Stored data
###

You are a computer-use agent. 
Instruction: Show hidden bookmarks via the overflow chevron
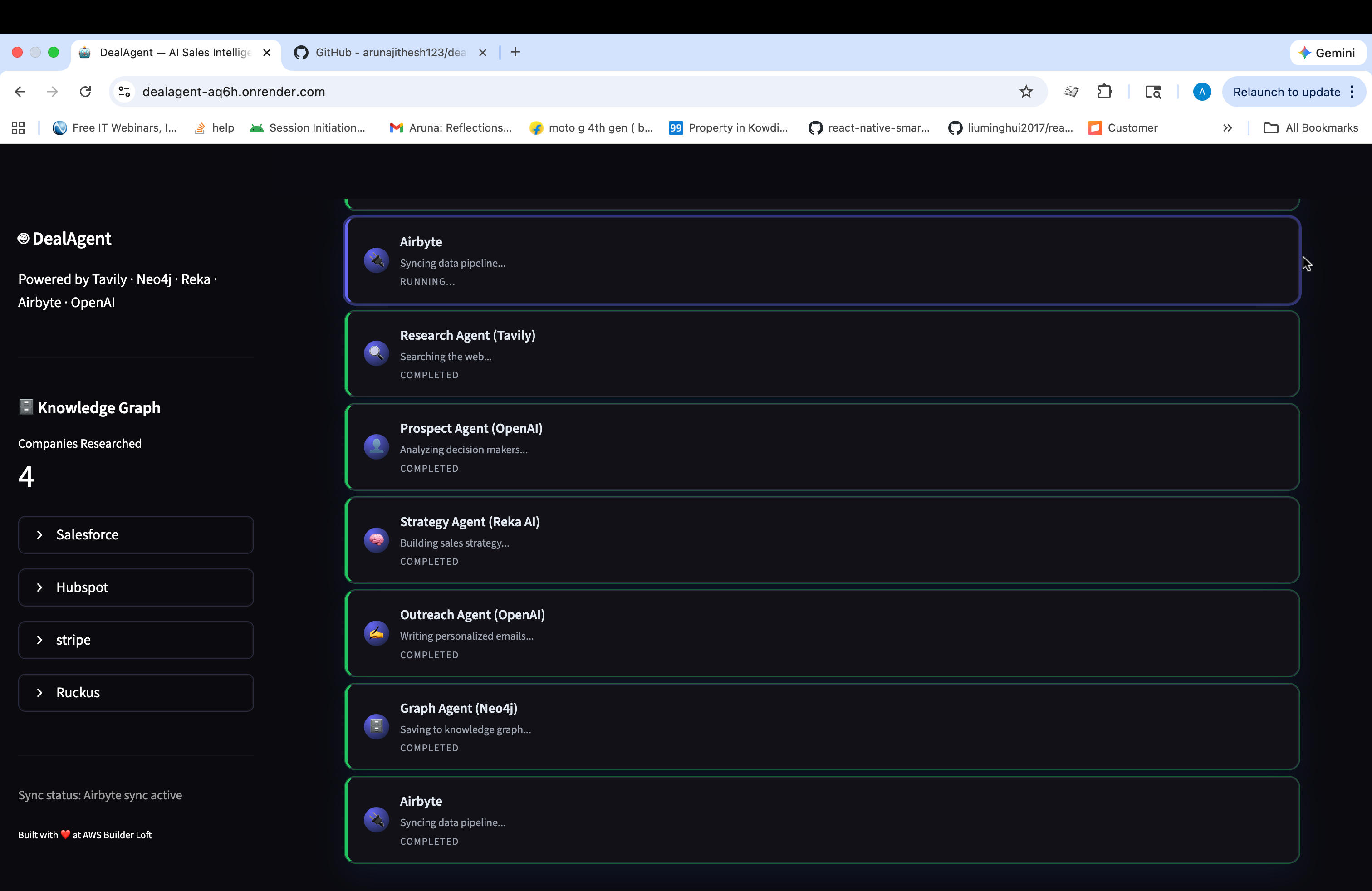(1227, 128)
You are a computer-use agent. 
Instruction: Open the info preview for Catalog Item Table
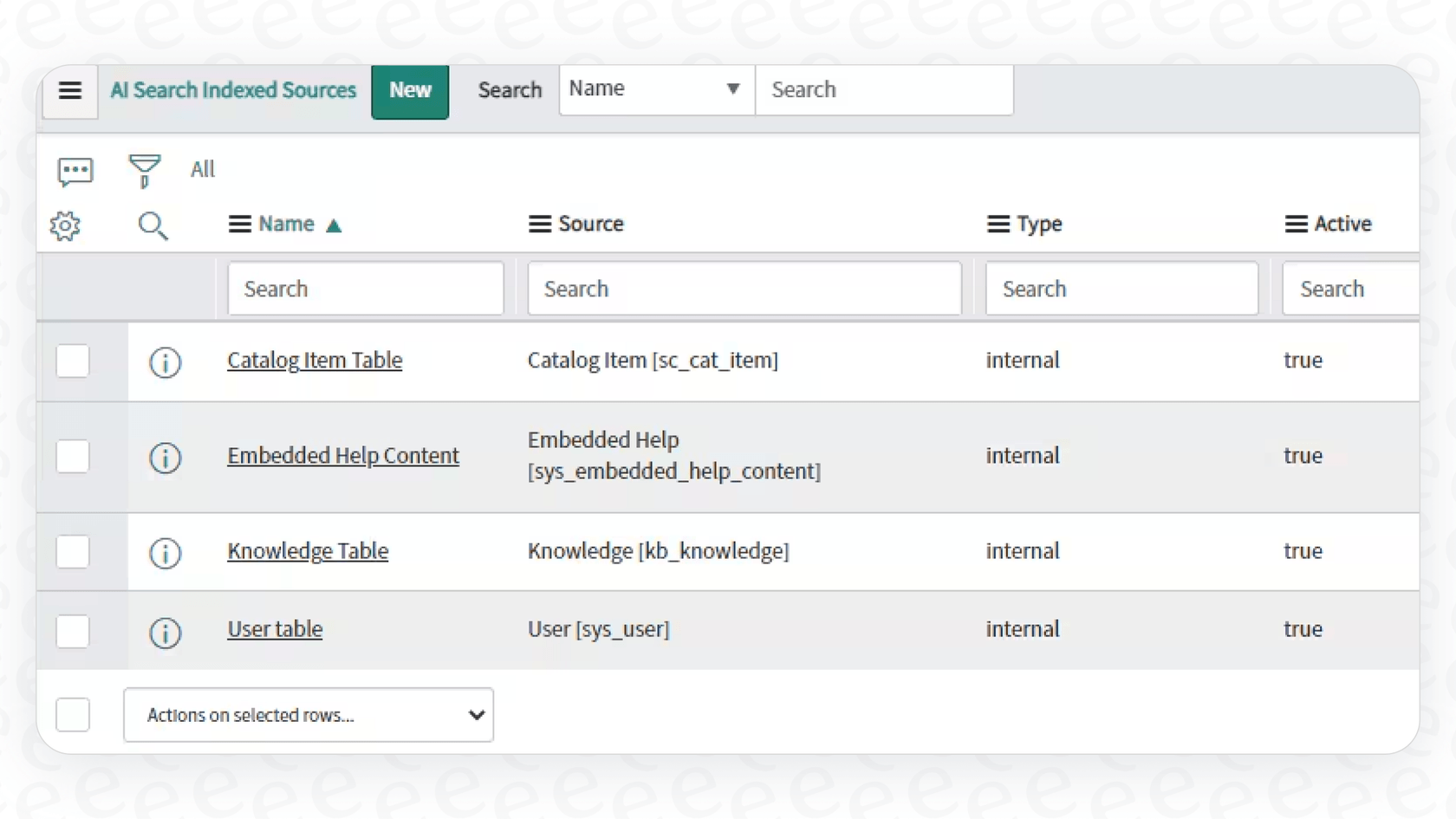(165, 362)
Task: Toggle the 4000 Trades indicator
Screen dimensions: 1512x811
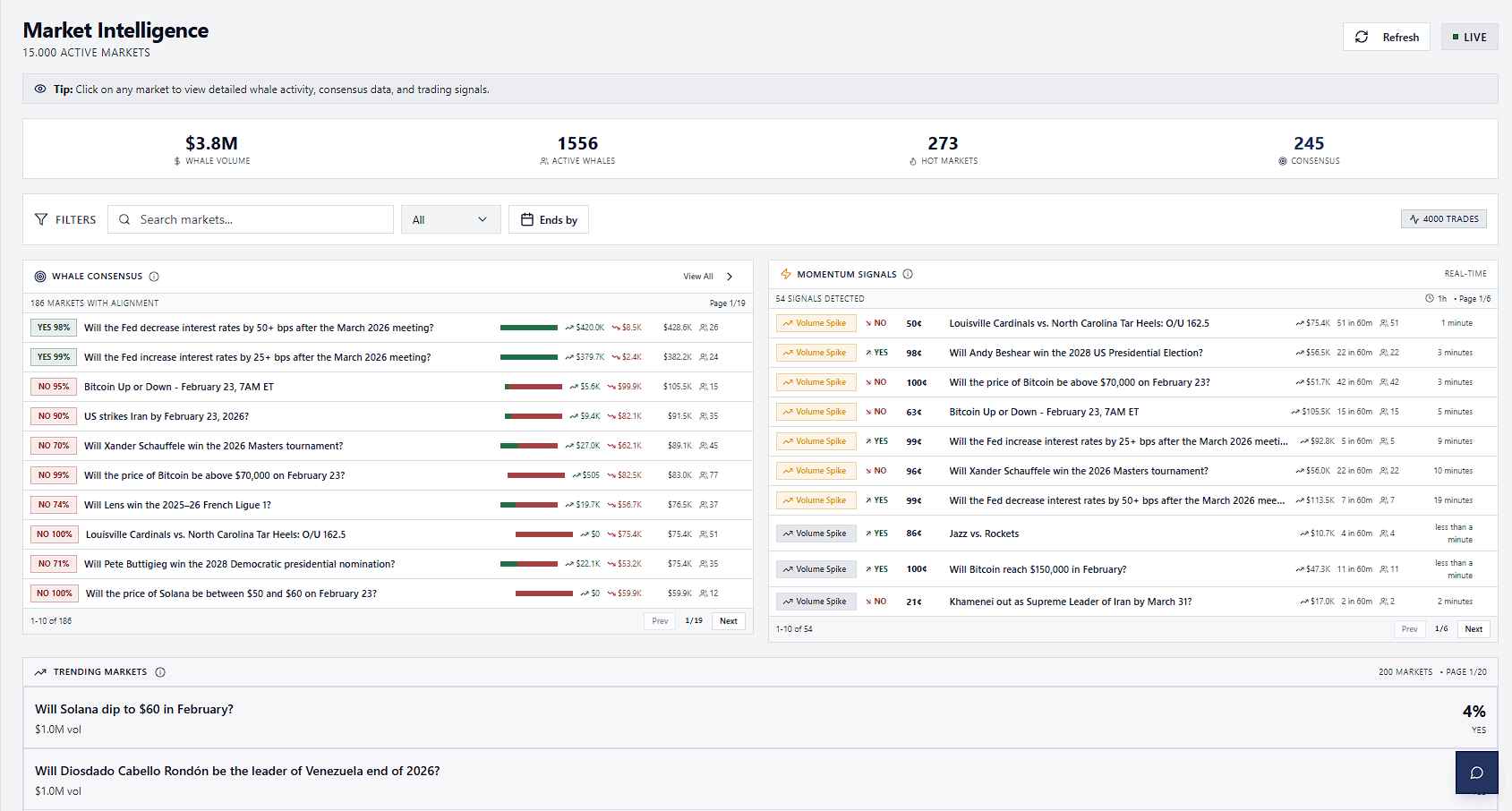Action: pos(1443,218)
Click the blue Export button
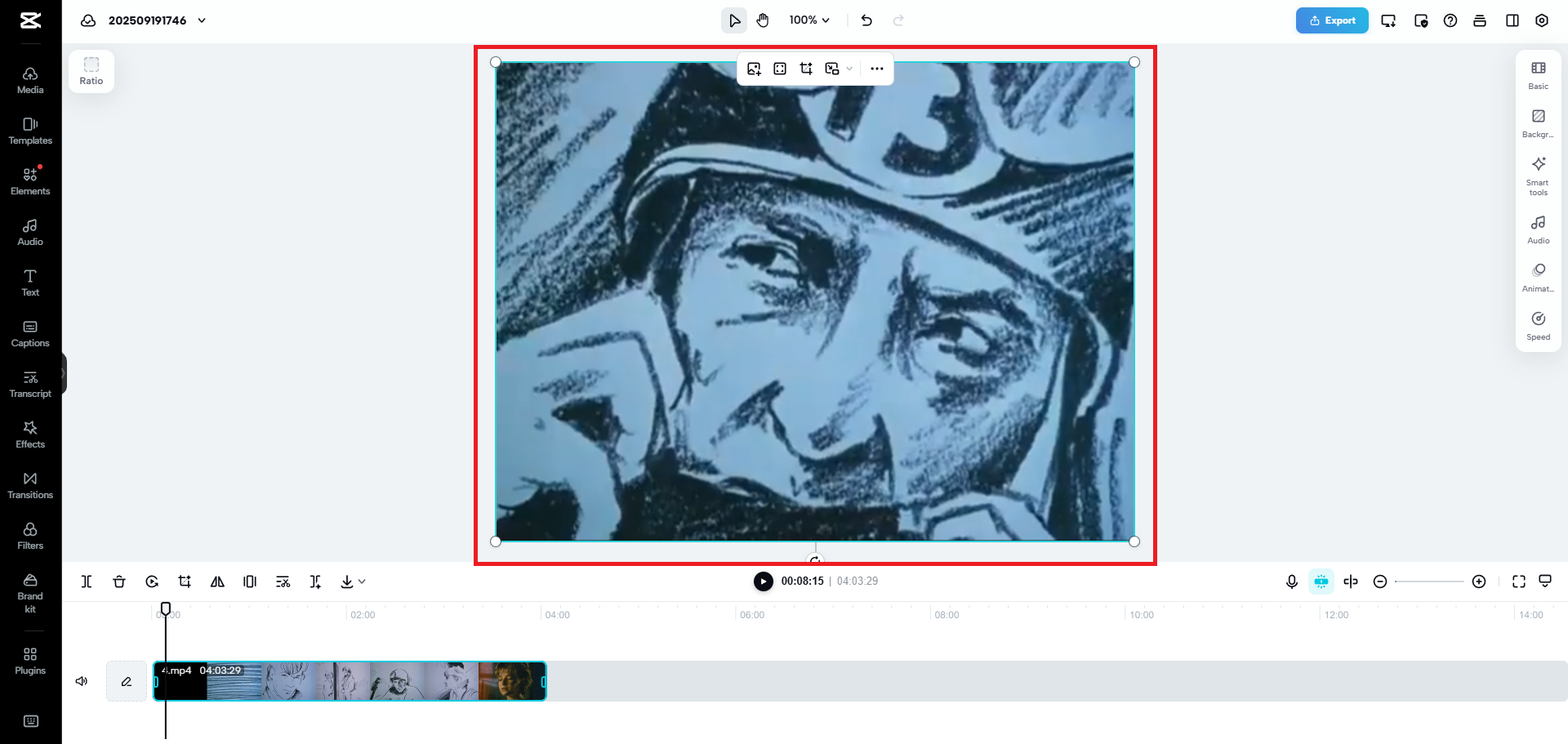The height and width of the screenshot is (744, 1568). [1332, 20]
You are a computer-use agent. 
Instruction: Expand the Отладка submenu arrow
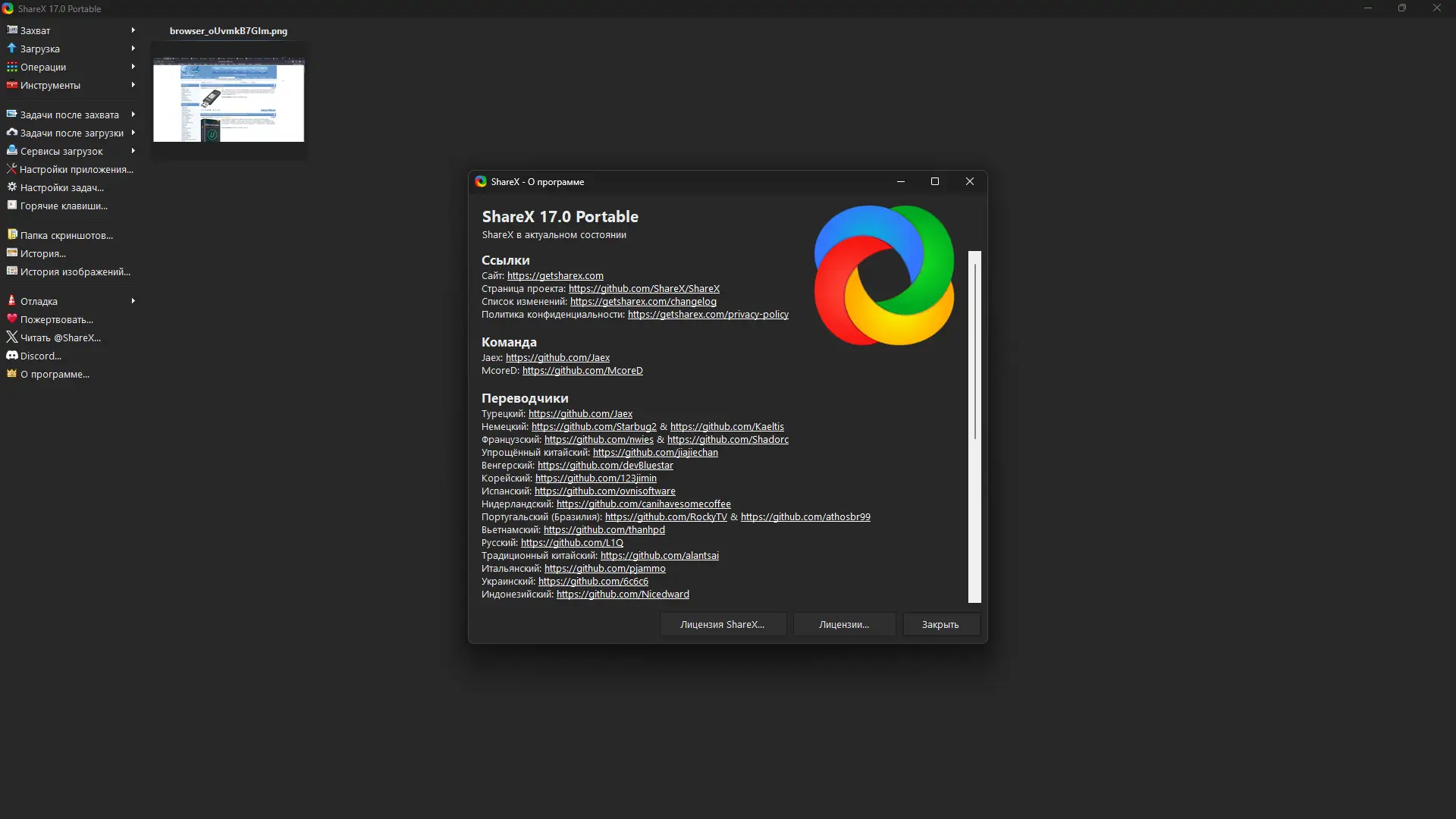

###

» Work item
Beginning with the line that contains "Task: Toggle the 4000 Trades indicator" and ending with the last line of the data, restate each line word for word. Exclude the pictures.

» Answer section
Task: Toggle the 4000 Trades indicator
Screen dimensions: 1512x811
Action: pos(1443,218)
Click the blue Export button
The height and width of the screenshot is (744, 1568). [1332, 20]
You are a computer-use agent. 
Instruction: Expand the Отладка submenu arrow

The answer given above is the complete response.